**Objective:** Rewrite the rows from the line with "Task: Click the red color swatch for Run plot" up to and including the line with "Action: (163, 45)", changing "red" to "green" and keeping everything else the same. Leave the pictures out.

**Entries shown:**
· · · · ·

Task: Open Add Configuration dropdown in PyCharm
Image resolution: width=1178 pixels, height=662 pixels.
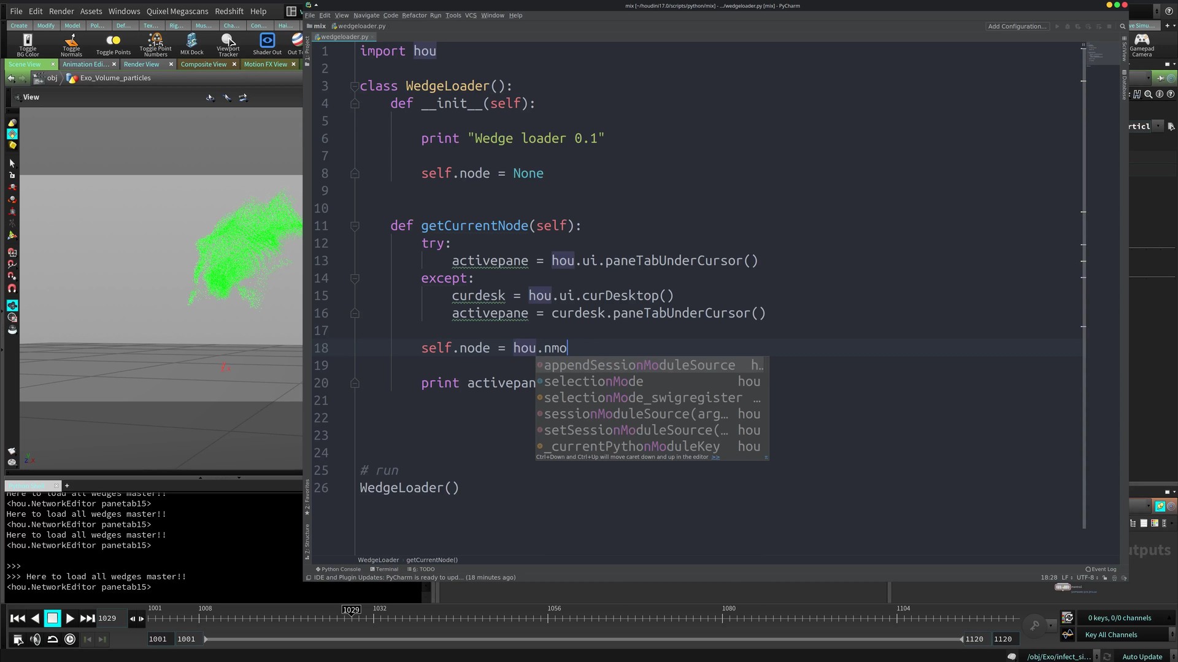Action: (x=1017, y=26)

· · · · ·

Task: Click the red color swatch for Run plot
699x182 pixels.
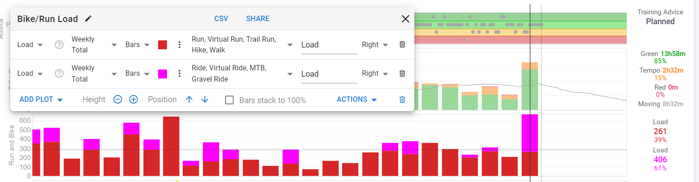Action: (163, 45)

· · · · ·

**Result of the task:**
Task: Click the green color swatch for Run plot
699x182 pixels.
Action: (163, 45)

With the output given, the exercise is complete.